Siz hiç korktunuz mu?  Bu dünyada aklı başında hangi kişi korkmaz ki? Ani bir gelişme karşısında ürkmeyen/korkmayan mı var aramızda?

         Korku ve sevinç...

         Kişinin yaşamındaki iki kutup... Artı-eksi gibi...

         Anot-katot... Pozitif-negatif gibi...

         Artı ve eksi, anot-katot kutuplar;  karşıt olmalarına karşın birbirinin varlığıyla kendilerini hissettirme/gösterme şansı yakalarlar.

         Kutuplar uzak uç noktalardır  birbirlerine...

         Siyah ve beyaz renkleri gibi... Ama ressamın bu birbirine tezat renklerle tablosunu tamamlatıp  göz/gönül güzelliği yarattığını biliriz. Ressamın görevi bu.

         Güzellik/mutluluk işte böyle bir duygu...

         İşte Türkiye böyle bir güzel tablo...

                                                               ***

         Korku ve sevinç/mutluluk; yaşamımızın uç noktaları...  Bu iki uç  nokta arasında gidip-geliyor günlük yaşam.

         Her olumsuzluğun üzerimizde yarattığı ürküntünün/huzursuzluğun/tedirginliğin merhemini arayıp bulmak yine bize, üzerimize/omuzlarımıza düşen görev oluyor sonunda.

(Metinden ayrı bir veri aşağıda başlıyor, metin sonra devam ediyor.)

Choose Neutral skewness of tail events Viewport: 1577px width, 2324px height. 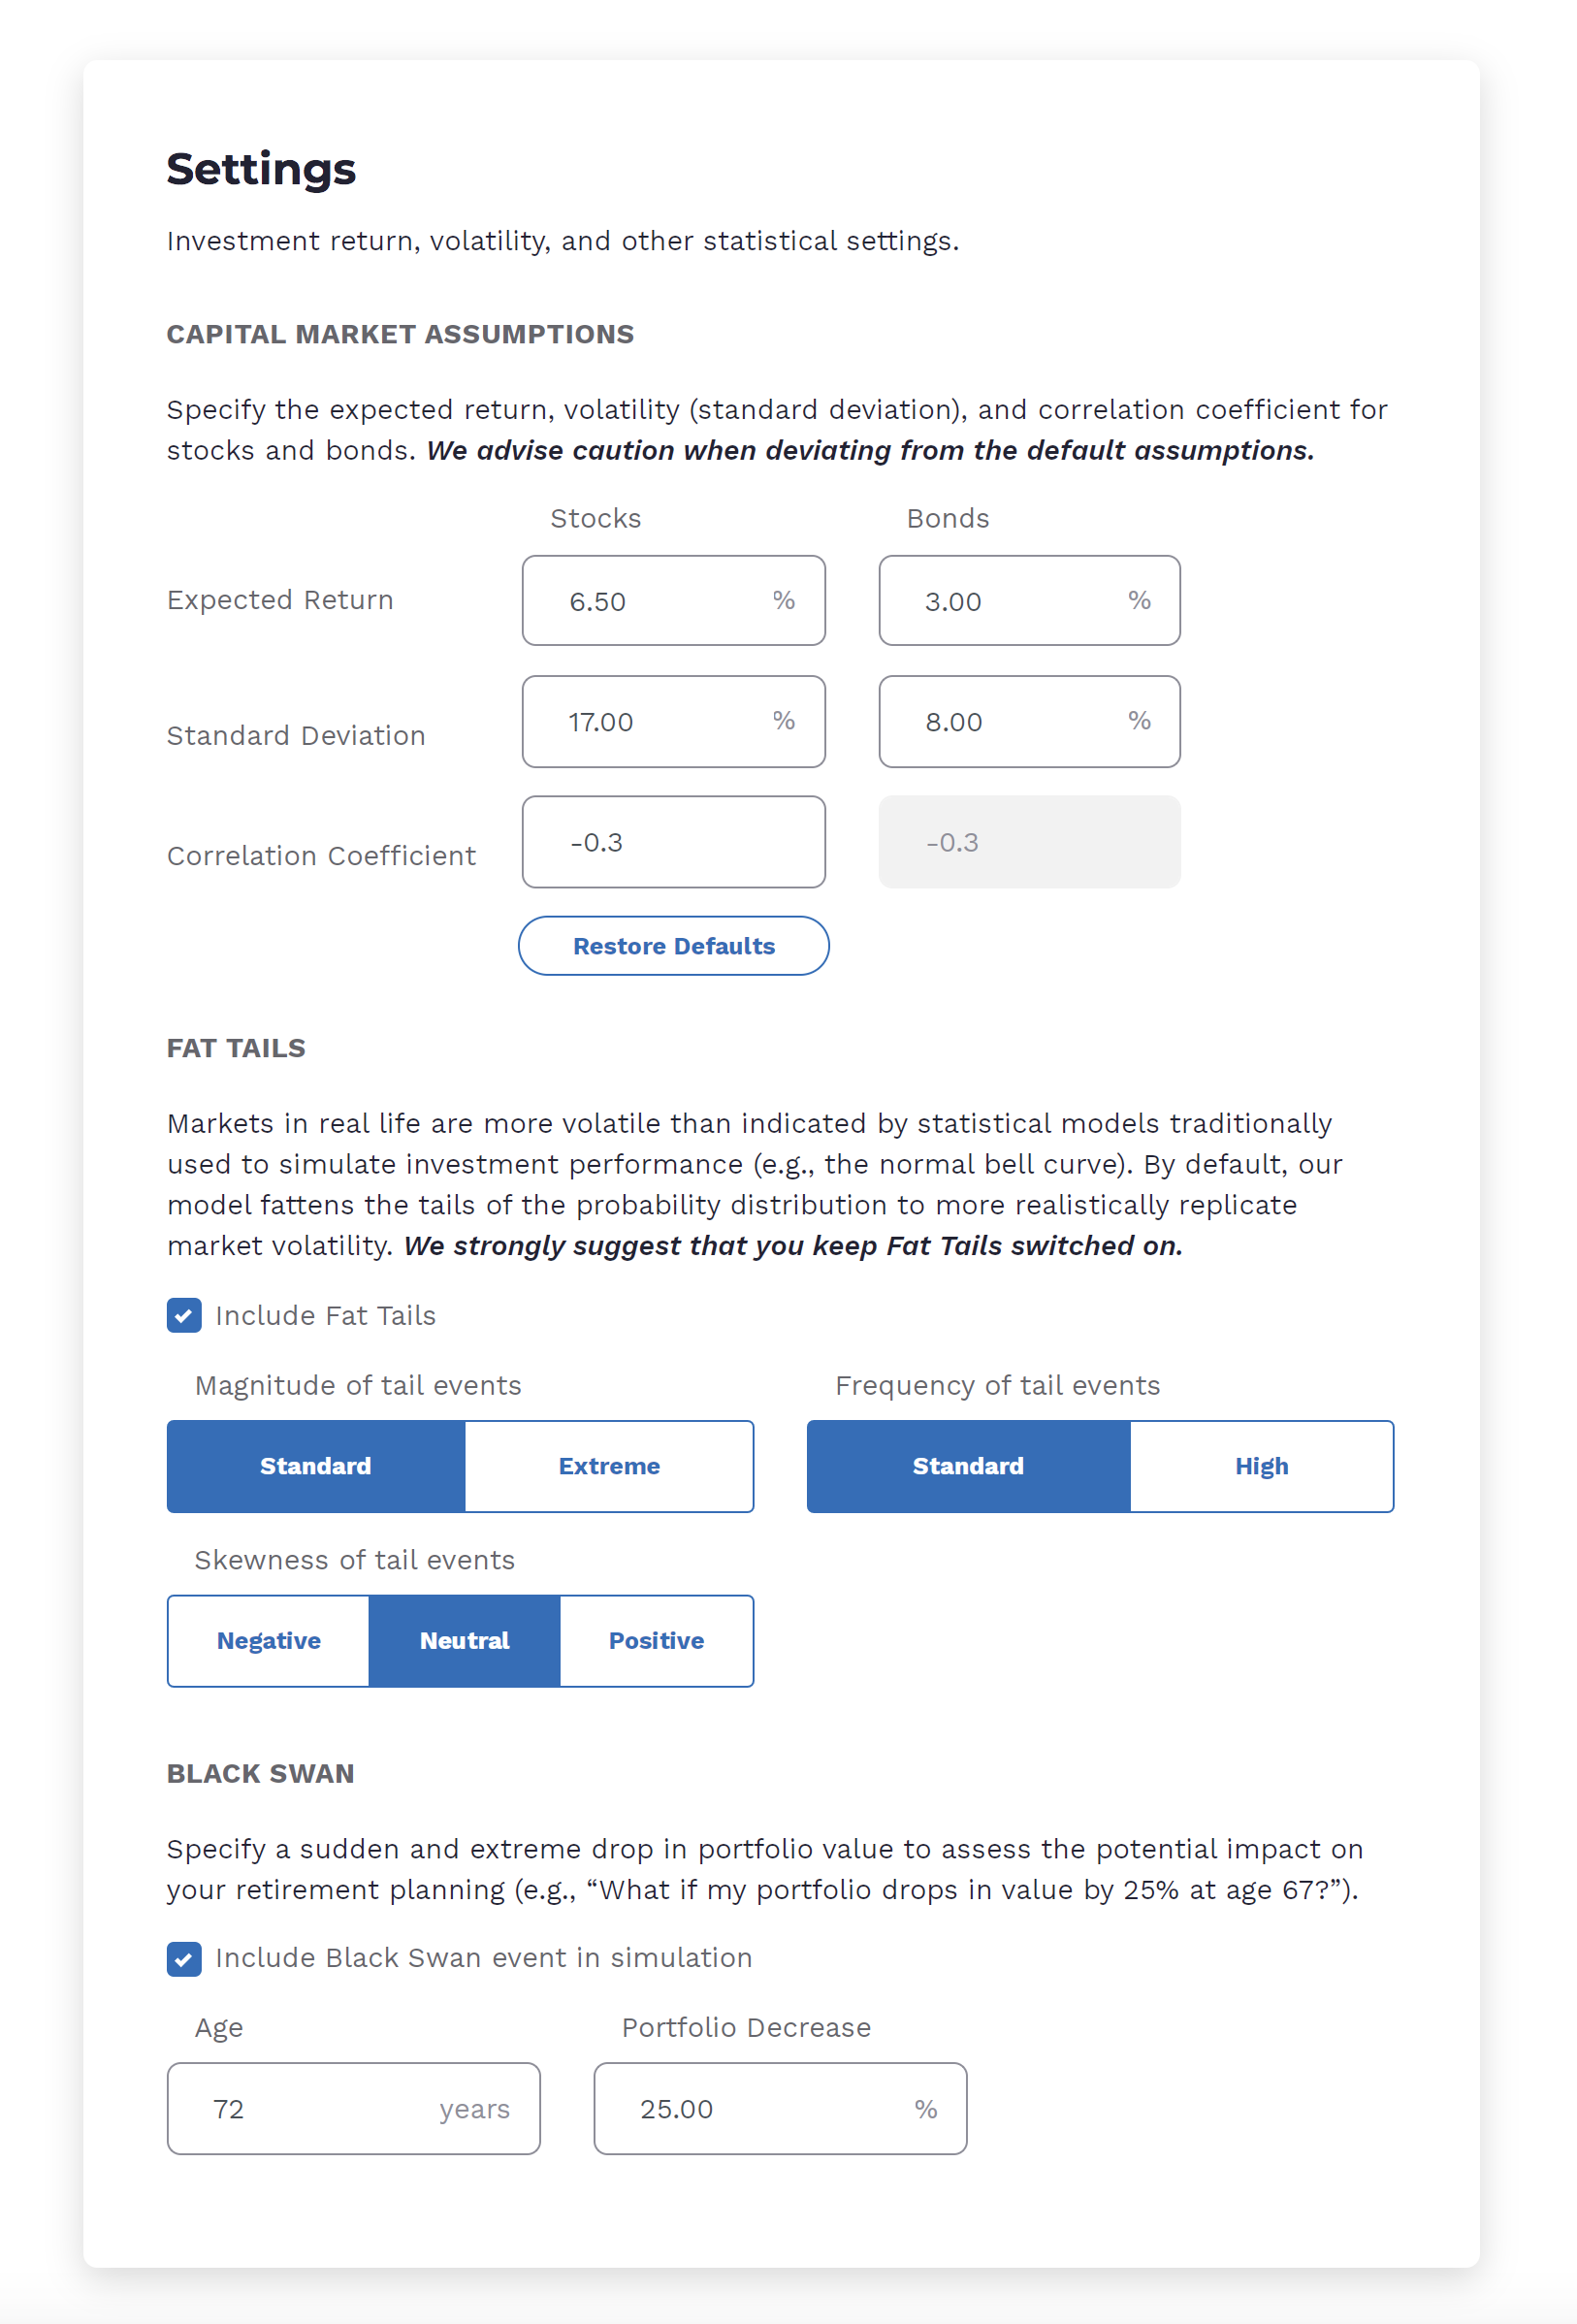tap(463, 1640)
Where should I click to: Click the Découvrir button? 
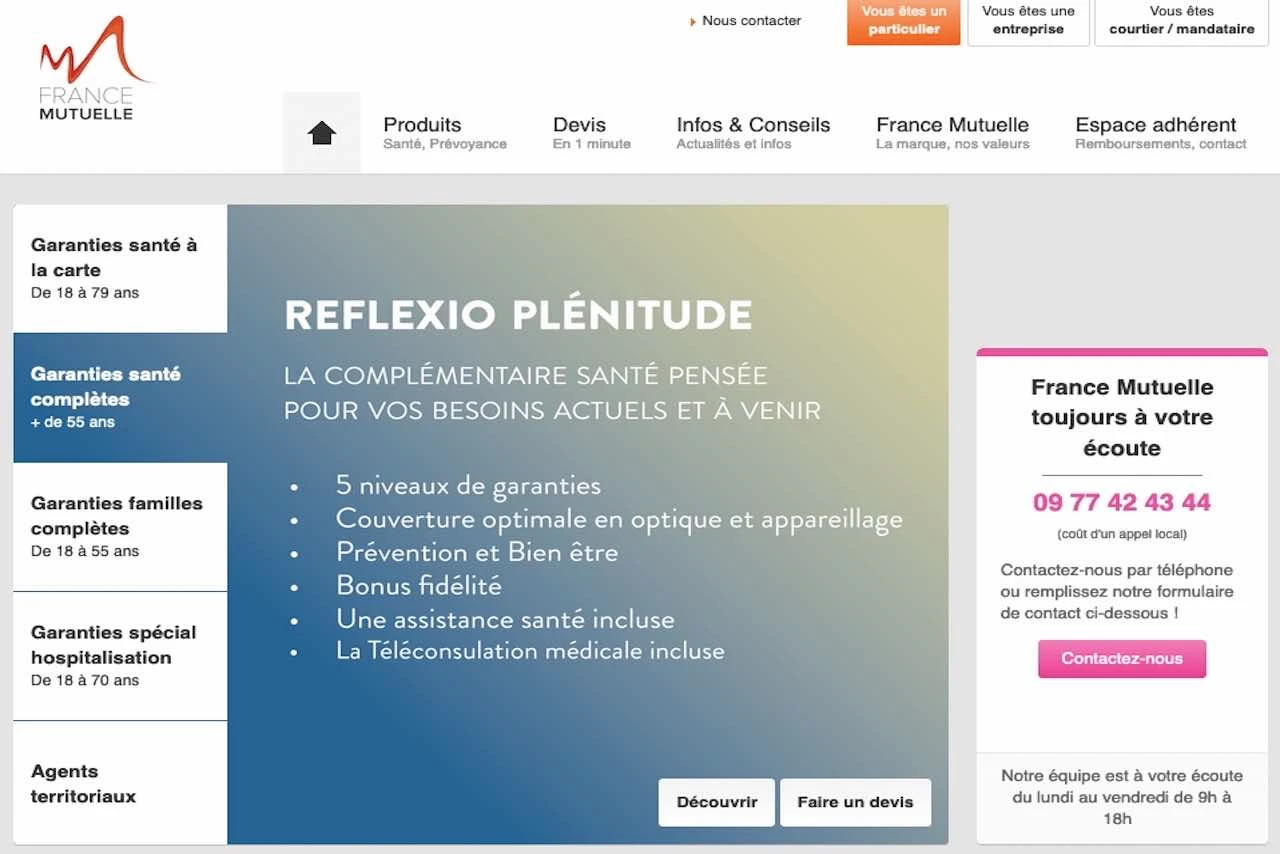click(716, 802)
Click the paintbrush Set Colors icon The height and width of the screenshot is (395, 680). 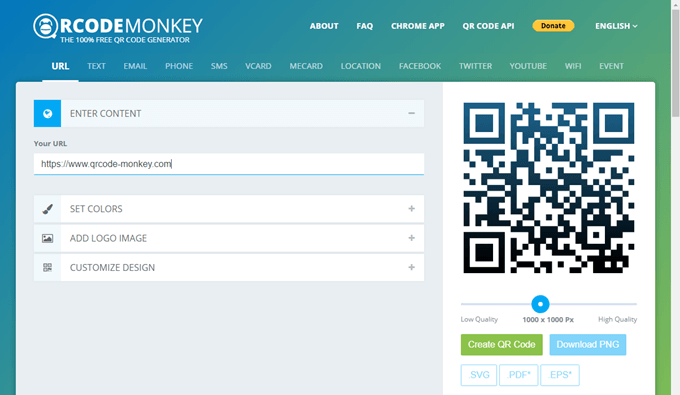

         Yaşama bu azimle yeniden sarılıyor, üzerimizdeki üzüntüyü/tedirginliği atmanın yolunu arıyoruz hep.

         Başka da yol yok aslında...

         Yaşam bu açıdan bir  "arayış"lar filmi gibidir her kişi için...

         Demokratik yaşam da öyle...

                                                                 ***

         Siyaset dünyasında "iktidar-muhalefet" oluşmalı/olmalı... Demokrasinin gereğidir ve doğrudur da... Dünyada da böyle...

         Peki, ya ülkemizde? Ne yazık ki; fizikteki, matematikteki anot-katot, artı-eksi değerler gibi birbirini tamamlayan, birbirine değer katan anlayış yok iktidar ve muhalefet cephelerinde/kutuplarında.

         İki kutbun elele/gönül gönüle olup; birbirini tamamlayıp  ülkeyi yarınlara taşıma konusunda anlaştıklarını görememek bizim kuşağın talihi mi acaba?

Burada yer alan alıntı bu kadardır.